Dataset excerpts:
====================

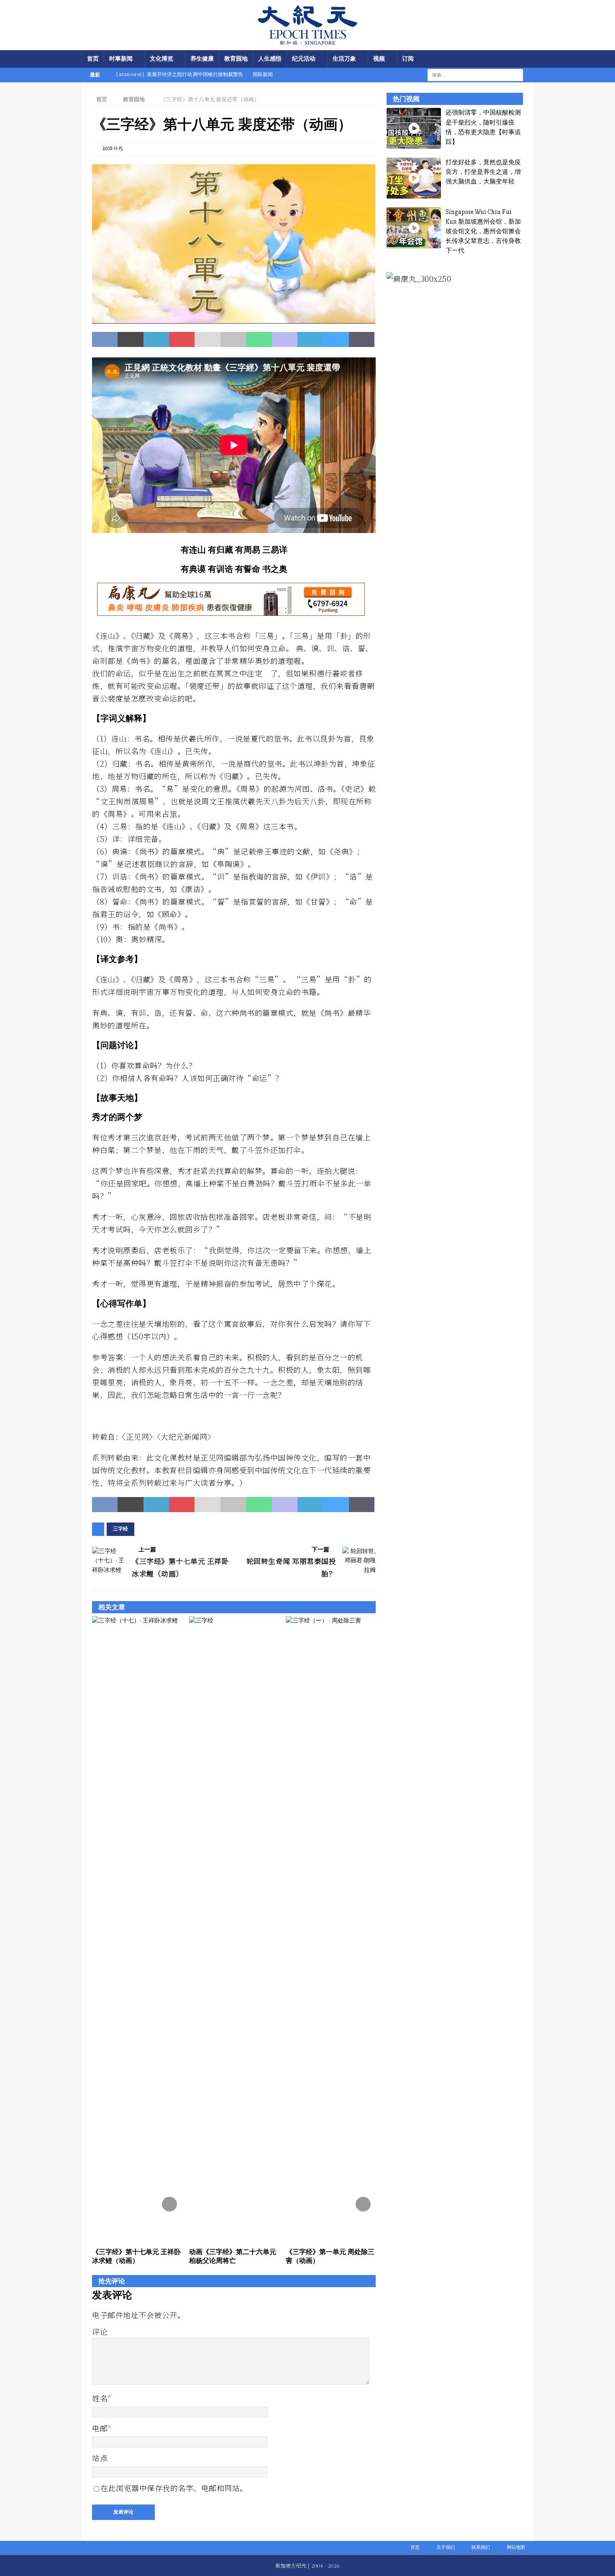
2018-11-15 (112, 148)
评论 (100, 2331)
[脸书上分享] (105, 339)
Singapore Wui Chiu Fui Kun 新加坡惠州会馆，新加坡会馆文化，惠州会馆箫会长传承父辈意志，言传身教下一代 (483, 231)
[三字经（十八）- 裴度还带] (234, 318)
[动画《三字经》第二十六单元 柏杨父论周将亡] (234, 1929)
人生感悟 (270, 58)
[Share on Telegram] (310, 339)
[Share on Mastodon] (284, 339)
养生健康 (202, 58)
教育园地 (236, 58)
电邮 (100, 2428)
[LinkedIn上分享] (156, 339)
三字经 (120, 1529)
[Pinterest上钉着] (182, 339)
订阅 (408, 58)
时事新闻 (121, 58)
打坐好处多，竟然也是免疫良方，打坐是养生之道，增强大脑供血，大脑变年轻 (483, 172)
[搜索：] (470, 74)
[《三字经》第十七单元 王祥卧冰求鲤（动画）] (137, 1929)
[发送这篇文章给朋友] (207, 339)
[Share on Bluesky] (335, 339)
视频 (379, 58)
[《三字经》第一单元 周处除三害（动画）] (331, 1929)
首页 (93, 58)
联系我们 (481, 2547)
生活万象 (344, 58)
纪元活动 (303, 58)
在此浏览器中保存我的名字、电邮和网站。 (174, 2487)
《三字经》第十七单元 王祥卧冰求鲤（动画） (136, 2256)
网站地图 (516, 2547)
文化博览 (161, 58)
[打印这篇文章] (233, 339)
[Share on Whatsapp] (259, 339)
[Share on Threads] (361, 339)
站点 (100, 2457)
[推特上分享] (130, 339)
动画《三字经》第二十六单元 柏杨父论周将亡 (232, 2256)
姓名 (100, 2397)
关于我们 (445, 2547)
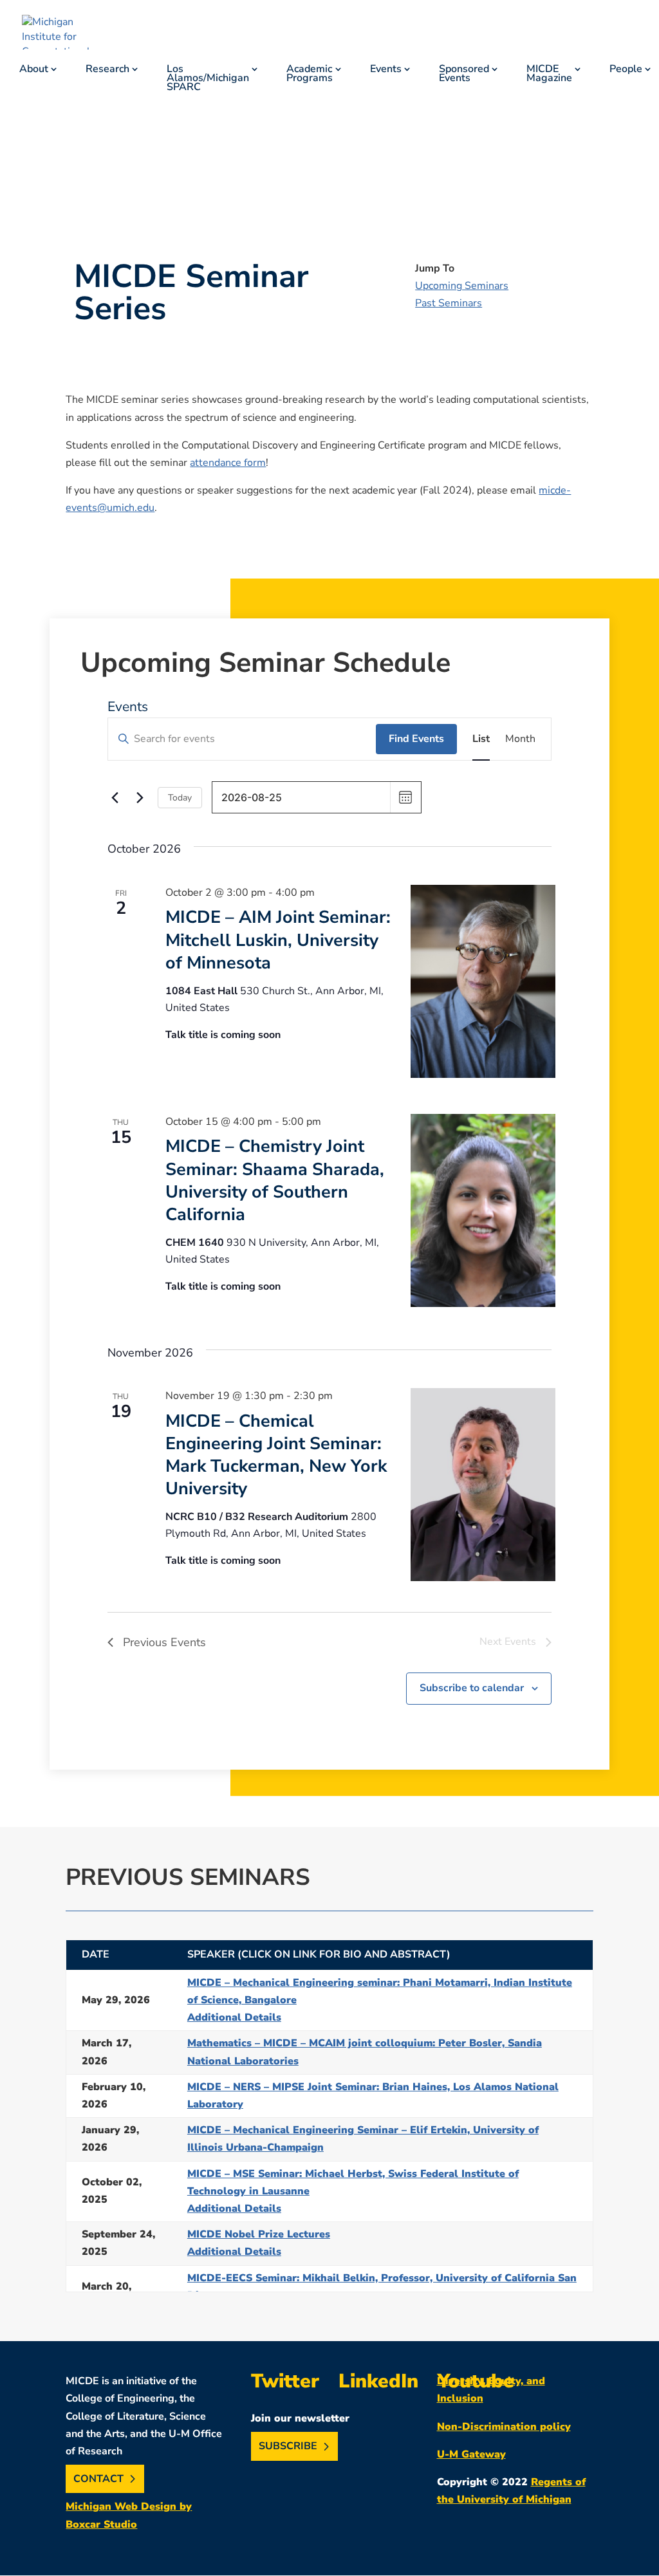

====================

From the entries above, restate word for word the lines from the line containing "[发送这篇文章给朋友] (207, 339)" to the line containing "[Share on Whatsapp] (259, 339)", both ends included, and nothing more.

Response to the exercise:
[发送这篇文章给朋友] (207, 339)
[Share on Bluesky] (335, 339)
视频 (379, 58)
[《三字经》第一单元 周处除三害（动画）] (331, 1929)
首页 (93, 58)
联系我们 (481, 2547)
生活万象 (344, 58)
纪元活动 (303, 58)
在此浏览器中保存我的名字、电邮和网站。 (174, 2487)
《三字经》第十七单元 王祥卧冰求鲤（动画） (136, 2256)
网站地图 (516, 2547)
文化博览 (161, 58)
[打印这篇文章] (233, 339)
[Share on Whatsapp] (259, 339)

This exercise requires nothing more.